Los trabajadores en paro y los empleados con contratos temporales se sitúan en el escalón más bajo de la distribución de la renta. La situación de pobreza es especialmente elevada entre los hogares con todos los miembros en paro, especialmente con los que tienen hijos. La tasa de pobreza infantil estaba en el año 2013 en el 23,4%, 10 puntos más que la media de la OCDE que estaba en el 13,3%, aunque es de esperar que la situación haya mejorado en los últimos años con la recuperación del empleo.

En estas condiciones, su recomendación es que hay que conseguir que aumente el empleo, pero en puestos de trabajo de calidad, al tiempo que se intensifica el apoyo a los más desfavorecidos. Recuerda que hay un porcentaje elevado de parados que han agotado el derecho a prestación y se encuentran en riesgo de exclusión social. Solo el 1,5% de los hogares pueden acogerse a los programas de renta mínima de reinserción para los que no tienen derecho a las prestaciones por desempleo. Además, para su obtención hay que seguir un proceso largo y farragoso que debería agilizarse.

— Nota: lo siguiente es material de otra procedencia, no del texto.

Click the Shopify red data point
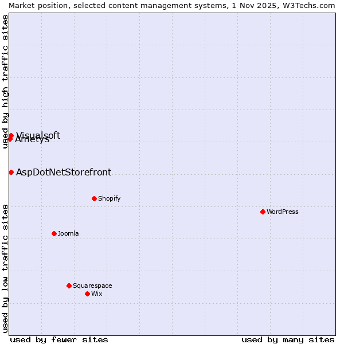This screenshot has width=344, height=344. [x=94, y=198]
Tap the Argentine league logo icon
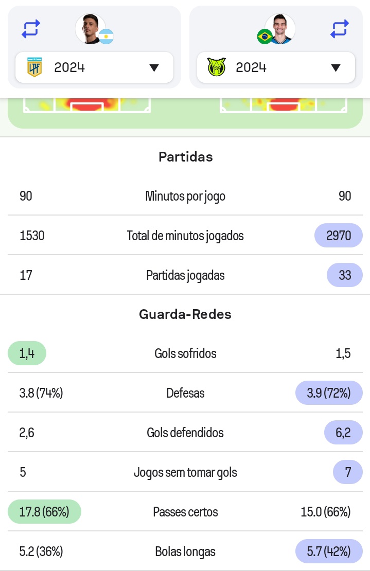The image size is (370, 571). point(34,67)
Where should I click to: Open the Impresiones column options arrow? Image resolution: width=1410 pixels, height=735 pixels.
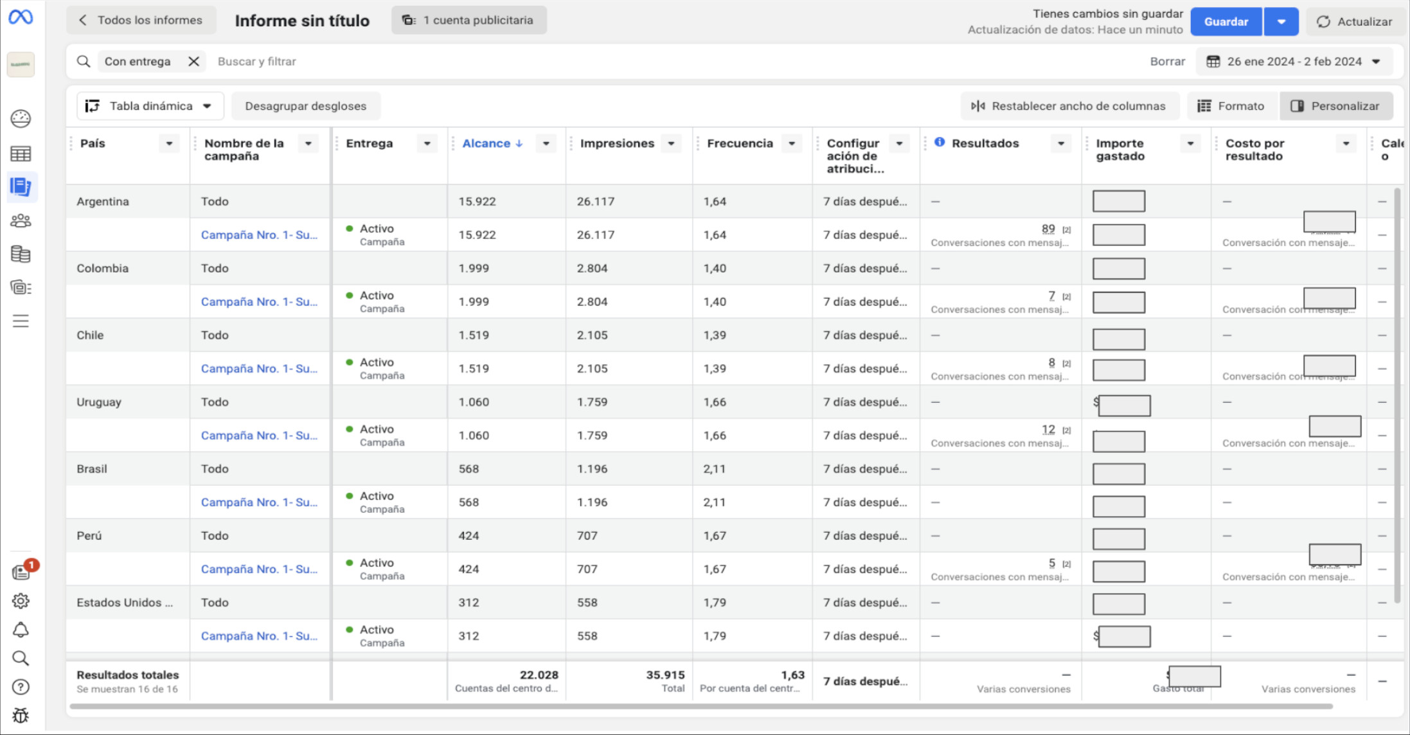(671, 144)
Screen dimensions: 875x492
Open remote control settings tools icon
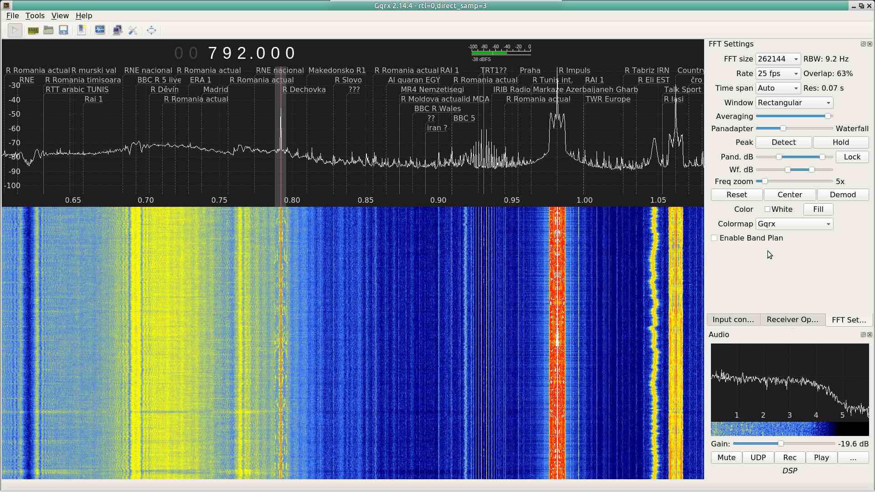133,31
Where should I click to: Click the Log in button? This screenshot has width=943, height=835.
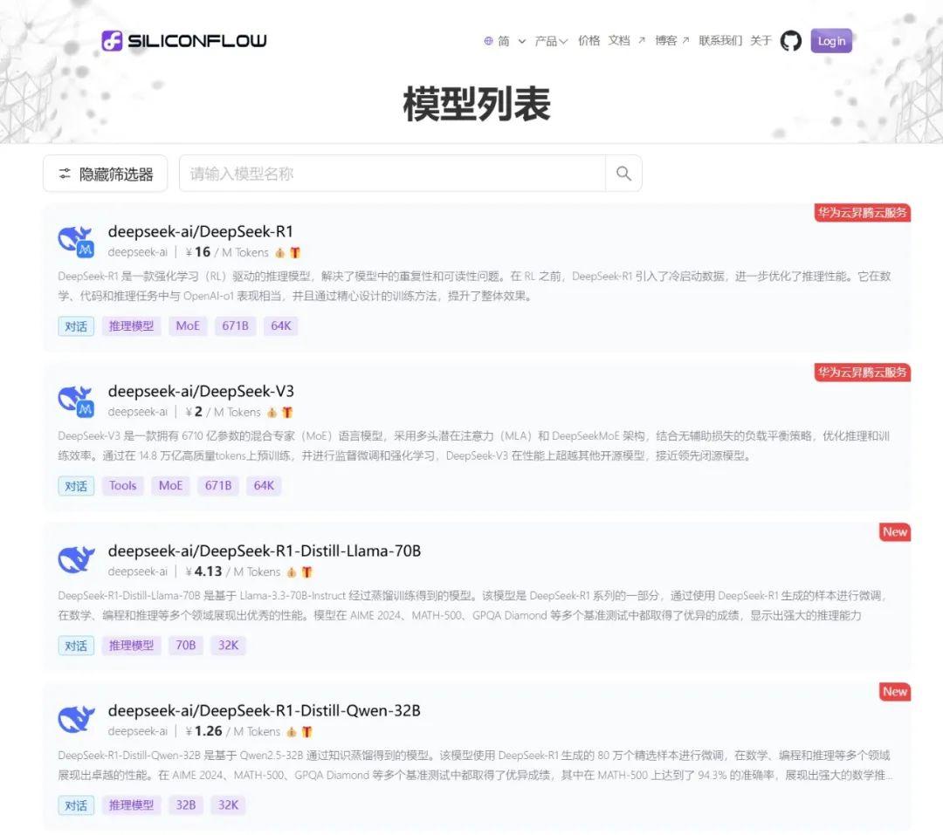click(830, 40)
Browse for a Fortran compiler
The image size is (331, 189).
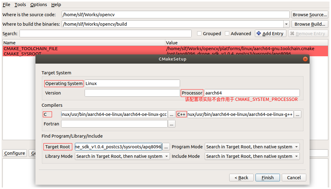(x=171, y=124)
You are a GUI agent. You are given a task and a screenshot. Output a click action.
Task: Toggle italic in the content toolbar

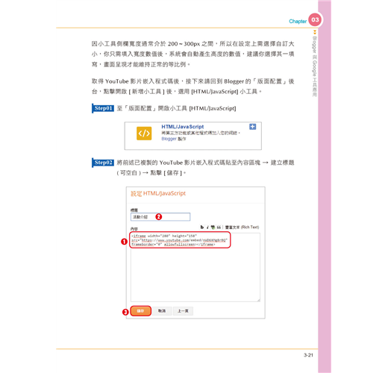point(207,227)
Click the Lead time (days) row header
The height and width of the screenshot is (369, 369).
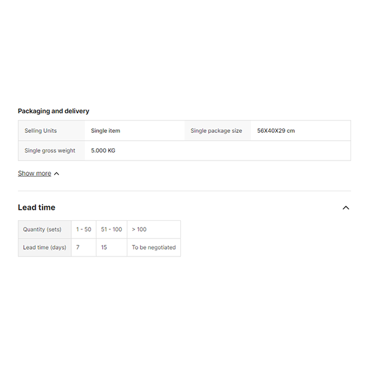click(44, 247)
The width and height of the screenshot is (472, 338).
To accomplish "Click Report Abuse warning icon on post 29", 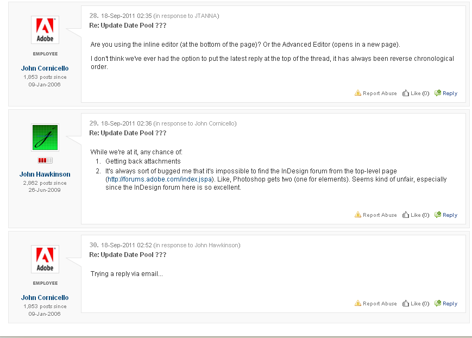I will [357, 215].
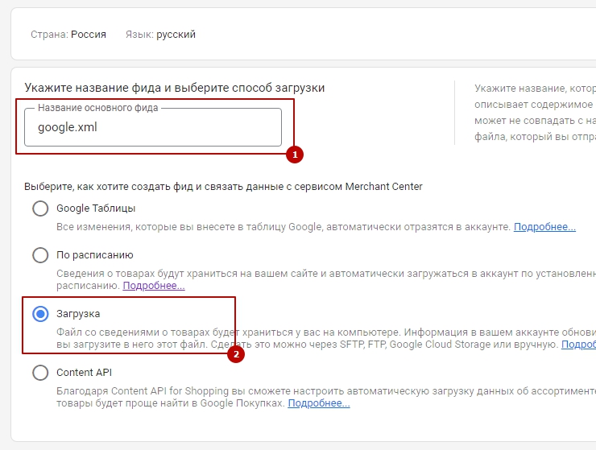Click the Язык: русский text
This screenshot has height=450, width=596.
[x=160, y=35]

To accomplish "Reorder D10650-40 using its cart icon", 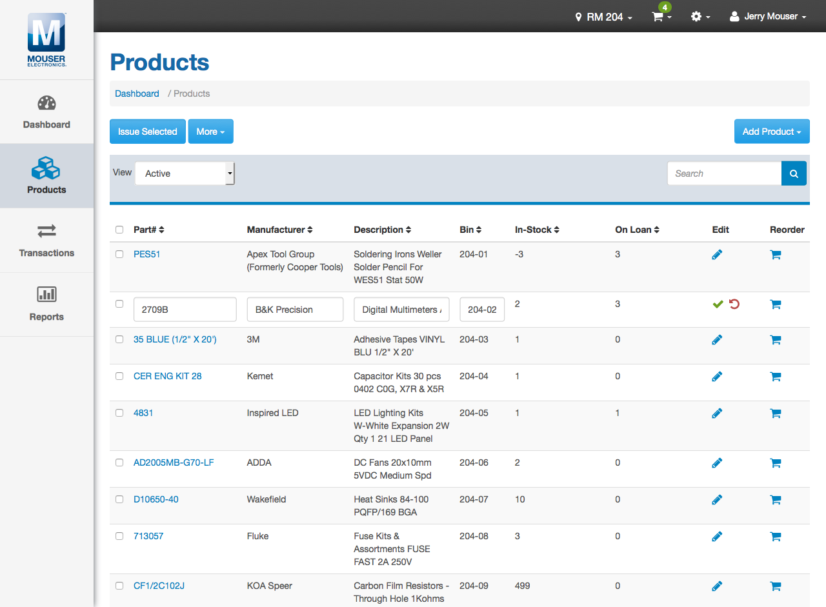I will tap(775, 499).
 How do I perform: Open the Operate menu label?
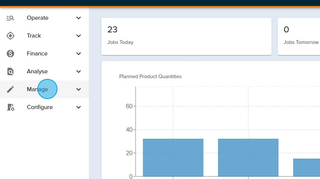(x=38, y=18)
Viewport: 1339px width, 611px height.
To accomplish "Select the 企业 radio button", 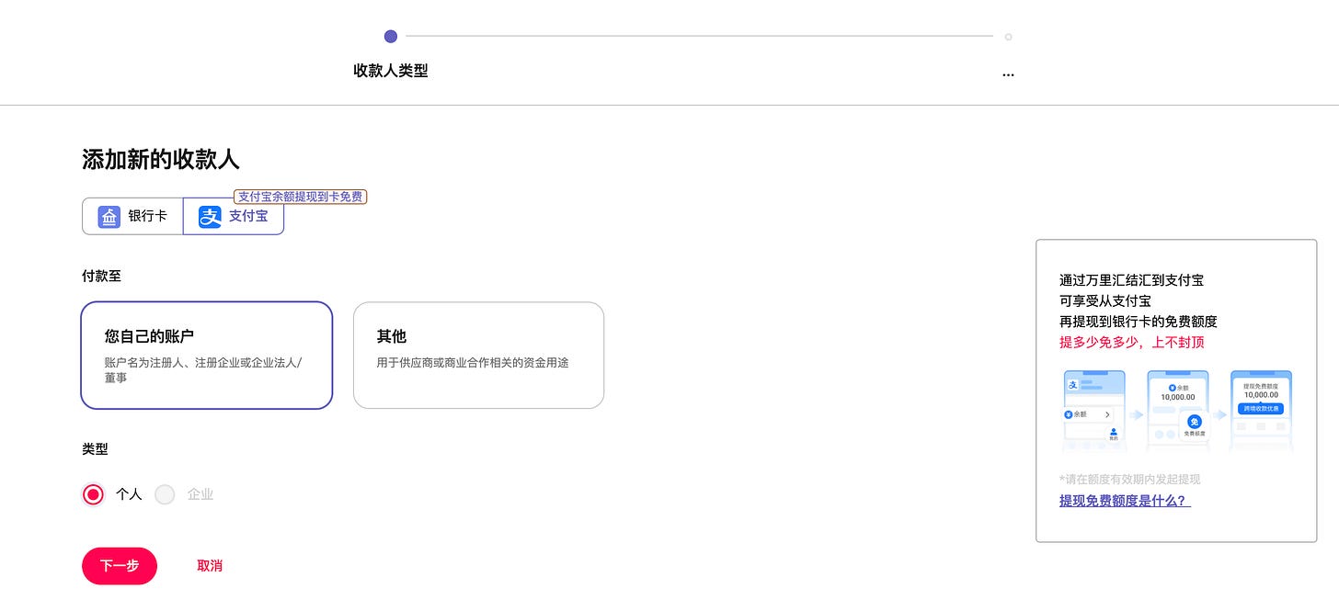I will pyautogui.click(x=165, y=494).
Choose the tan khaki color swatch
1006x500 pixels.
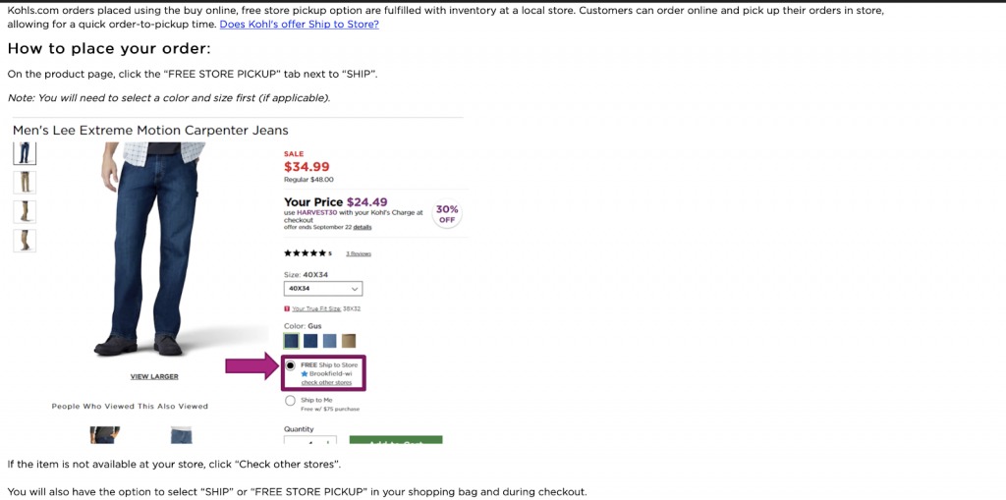click(349, 341)
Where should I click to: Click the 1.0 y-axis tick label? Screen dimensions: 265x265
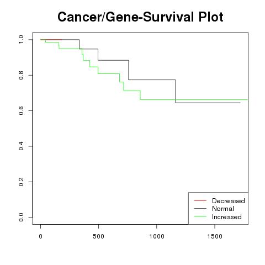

Respecto a las políticas activas de empleo, reconoce que ha aumentado el gasto en las políticas de formación y de reinserción laboral, aunque insiste en que todavía es bajo y que los servicios públicos de empleo se enfrentan a serios problemas. El número de desempleados es tan elevado que haría falta una mejor asignación de recursos y una mejor definición de objetivos y procedimientos. Ayudaría también la mejora en la digitalización de los servicios que todavía está atrasada.

Enfatiza que los beneficios sociales para los parados estén condicionados a la búsqueda activa de empleo. Esta recomendación se fundamenta en la idea motora de todo el informe. A saber, que encontrar un trabajo digno y de calidad es la mejor forma de salir de la pobreza de forma permanente. Para ello, recomienda una mejor coordinación entre el sistema de prestaciones sociales y el de búsqueda de empleo de forma que haya una relación más estrecha entre protección y vuelta al trabajo. En concreto, recomienda que la percepción de las prestaciones por desempleo esté condicionada a la búsqueda activa. Reconoce que eso en España ya existe, pero tiene serias dudas de que funcione correctamente. Especialmente porque no está claro qué se entiende por un puesto de trabajo adecuado que deba ser aceptado por el trabajador. Tampoco está claro que funcione el sistema de sanciones si se rechaza.

En suma, el reciente informe de la OCDE nos recuerda, de nuevo, la necesidad de un gran pacto por el empleo y la productividad orientado al fomento de un crecimiento que llegue a todos los ciudadanos.

Matilde Mas es catedrática de Análisis Económico de la Universidad de Valencia y directora de proyectos internacionales en el IVIE.